■ Fragmento
---*---
La vida en un culebrón
Martes, 7 de julio. Los niños se han adueñado del televisor de la casa, pero ya saben que a la una de la tarde el mundo se detiene para mi madre. Es la hora de su telenovela. La siguiente hora se reparte entre escenas de celos, intrigas, suspiros y lágrimas. Para mis niños se trata de una lección gratuita de español y de toda una introducción a la sociología del venezolano.
Le pregunto a Emma si comprende lo que ve y escucha. Asiente con la cabeza sin decir palabra. Ha quedado lela tras la confesión de un personaje que complicará aún más el hilo del relato. No sé si una telenovela sea un buen entretenimiento para una niña de nueve años, pero al menos sé que puede ser un excelente instrumento en el aprendizaje de un idioma. Emma llegó a Francia cuando apenas tenía tres años. Toda su vida escolar la ha pasado hasta ahora en el sistema educativo francés. Habla español, pero como una turista extranjera. Aunque mi niña nació en Maracaibo, ya me ha dicho antes que se siente francesa. Es normal, yo la comprendo. Por eso me justifico dejándola ver telenovelas. Me gustaría que mejorara su español; es algo importante para ella y también para mí.
---*---
■ Instrucciones
A. Según el fragmento, ¿por qué quien narra permite que Emma vea telenovelas? Responda en un máximo de tres oraciones.
B. Conteste estas preguntas con datos del fragmento:
(i) ¿A qué hora empieza la telenovela de la madre?
(ii) ¿Qué edad tiene Emma?
(iii) ¿En qué ciudad nació Emma?

■ Datos proporcionados
---*---
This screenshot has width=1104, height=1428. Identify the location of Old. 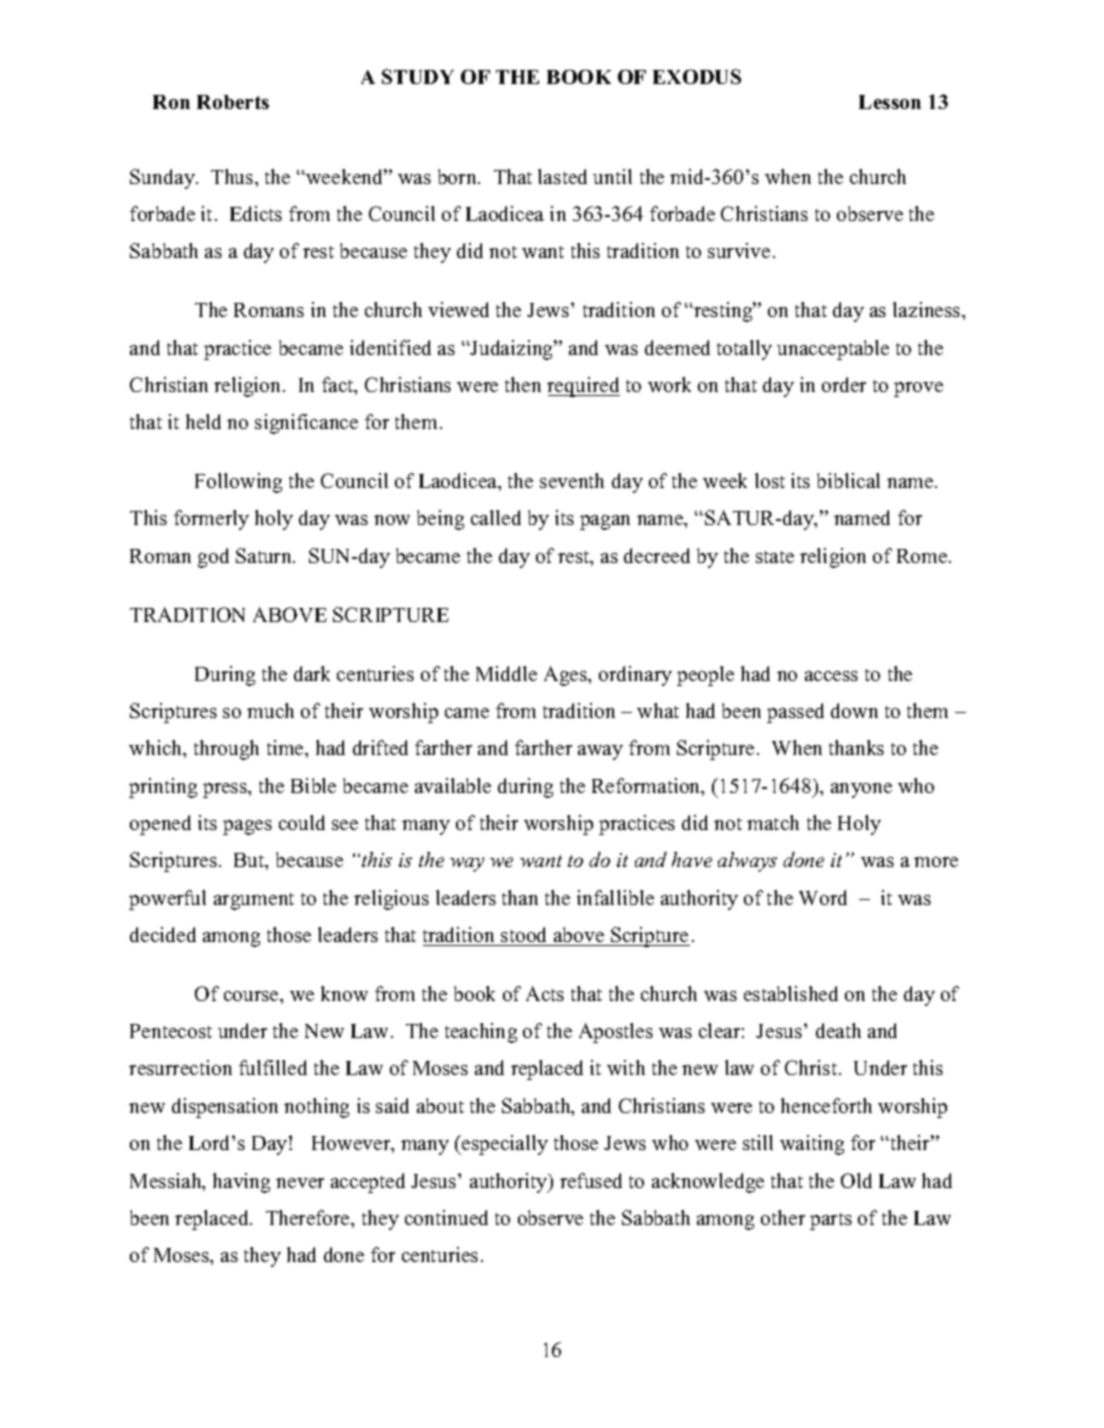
---*---
■ Respuestas en orden
A. Quien narra quiere que Emma mejore su español. La niña llegó a Francia con apenas tres años, ha cursado toda su escolaridad en el sistema educativo francés y habla español como una turista extranjera. Además, considera que una telenovela puede ser un excelente instrumento para aprender un idioma.

B.
(i) A la una de la tarde.
(ii) Nueve años.
(iii) En Maracaibo.